The study also reflects on the practical aspects of dealing with data protection laws, noting that existing tools are relevant but often need to be understood due to limited knowledge among users. Simplification and comprehensive training could enhance understanding and compliance. This was possible by introducing DLC. The DataLawCompanion (DLC) tool emerges as a vital resource for disseminating data protection laws. The DLC seeks to balance the promotion of innovation with the ethical compliance of data protection laws. It aspires to foster a paradigm shift in the management and perception of personal data. Overall, the study emphasises the importance of understanding compliance, mainly how some companies have successfully navigated these challenges and providing a model for smaller organisations to follow in developing mature data protection practices.
Recommendation
Compliance issues and lack of awareness are essential issues to consider. We recommend that organisations embrace clear, easily understandable language when dealing with online forms to avoid ambiguity, this tool is DLC. The tool search through into the results derived from the analysis of questionnaires and the DataLawCompanion (DLC) tool, which is focused on fostering widespread awareness and ensuring adherence to Data Protection Laws.
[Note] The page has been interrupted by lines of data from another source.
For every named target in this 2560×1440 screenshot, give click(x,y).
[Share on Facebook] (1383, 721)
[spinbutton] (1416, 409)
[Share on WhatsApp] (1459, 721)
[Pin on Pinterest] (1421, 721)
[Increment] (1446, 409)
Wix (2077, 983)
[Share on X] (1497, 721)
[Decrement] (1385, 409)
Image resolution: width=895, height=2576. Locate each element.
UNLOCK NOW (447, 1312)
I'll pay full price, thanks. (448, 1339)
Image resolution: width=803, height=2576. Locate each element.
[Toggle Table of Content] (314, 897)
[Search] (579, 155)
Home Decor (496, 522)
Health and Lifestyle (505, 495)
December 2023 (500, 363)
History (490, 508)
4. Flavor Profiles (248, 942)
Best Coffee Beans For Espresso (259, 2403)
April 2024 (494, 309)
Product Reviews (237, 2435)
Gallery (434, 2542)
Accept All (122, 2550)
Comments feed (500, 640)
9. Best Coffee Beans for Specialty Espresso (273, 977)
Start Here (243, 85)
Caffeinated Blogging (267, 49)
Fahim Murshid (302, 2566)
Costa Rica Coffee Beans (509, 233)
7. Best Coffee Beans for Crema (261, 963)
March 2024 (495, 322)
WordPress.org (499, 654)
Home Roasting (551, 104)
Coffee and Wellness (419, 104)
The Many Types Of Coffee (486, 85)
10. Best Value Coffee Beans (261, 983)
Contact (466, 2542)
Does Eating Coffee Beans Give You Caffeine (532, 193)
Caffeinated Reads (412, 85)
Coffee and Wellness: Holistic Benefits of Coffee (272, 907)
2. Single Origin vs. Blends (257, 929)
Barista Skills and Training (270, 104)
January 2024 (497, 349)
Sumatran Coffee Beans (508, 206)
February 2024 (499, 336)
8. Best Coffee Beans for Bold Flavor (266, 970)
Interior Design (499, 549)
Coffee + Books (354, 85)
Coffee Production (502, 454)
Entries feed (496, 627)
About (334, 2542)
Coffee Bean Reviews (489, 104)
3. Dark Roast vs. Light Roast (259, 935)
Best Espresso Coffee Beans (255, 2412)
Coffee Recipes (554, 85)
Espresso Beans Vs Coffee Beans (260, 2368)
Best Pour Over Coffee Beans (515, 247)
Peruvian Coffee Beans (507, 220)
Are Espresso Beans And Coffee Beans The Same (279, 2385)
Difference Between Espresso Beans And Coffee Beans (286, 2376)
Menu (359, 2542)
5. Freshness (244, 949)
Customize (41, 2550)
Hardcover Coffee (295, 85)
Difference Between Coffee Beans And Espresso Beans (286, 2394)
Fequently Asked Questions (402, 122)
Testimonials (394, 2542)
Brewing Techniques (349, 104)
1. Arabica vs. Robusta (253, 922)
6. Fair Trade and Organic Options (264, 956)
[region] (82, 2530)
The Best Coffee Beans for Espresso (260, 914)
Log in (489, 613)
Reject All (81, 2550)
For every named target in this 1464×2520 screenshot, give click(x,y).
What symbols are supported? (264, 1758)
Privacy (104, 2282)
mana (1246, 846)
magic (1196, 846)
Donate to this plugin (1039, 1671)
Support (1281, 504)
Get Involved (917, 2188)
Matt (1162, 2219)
Training should be conducted for members so that they are sufficiently aware of the issues. Simple tools should also be adopted to enable different groups of people to interact and use. It is viable for data protection law regulators to allow other companies with strong data protection measures to act as data service providers. The regulators must see the need for experts to explain compliance issues to individuals in different organisations. Nevertheless, the same privilege given to experts risks isolating smaller companies with constrained resources to compete effectively.
Notes
[4] Zero-shot learning, few-shot learning, and one-shot are all techniques that allow a machine learning model to make predictions for new classes with limited labelled data.
Acknowledgements
We thank the African Population and Health Research Center (APHRC), which hosts the Implementation Network for Sharing Population Information from Research Entities (INSPIRE), for providing us with a small grant to organize activities that led to the development of this Web application. The INSPIRE Network aspires to develop a data governance framework that facilitates collaborative evidence generation for policy impact. The authors (developers) received no direct funding to prepare this Web App.
Competing Interests
The authors have no competing interests to declare.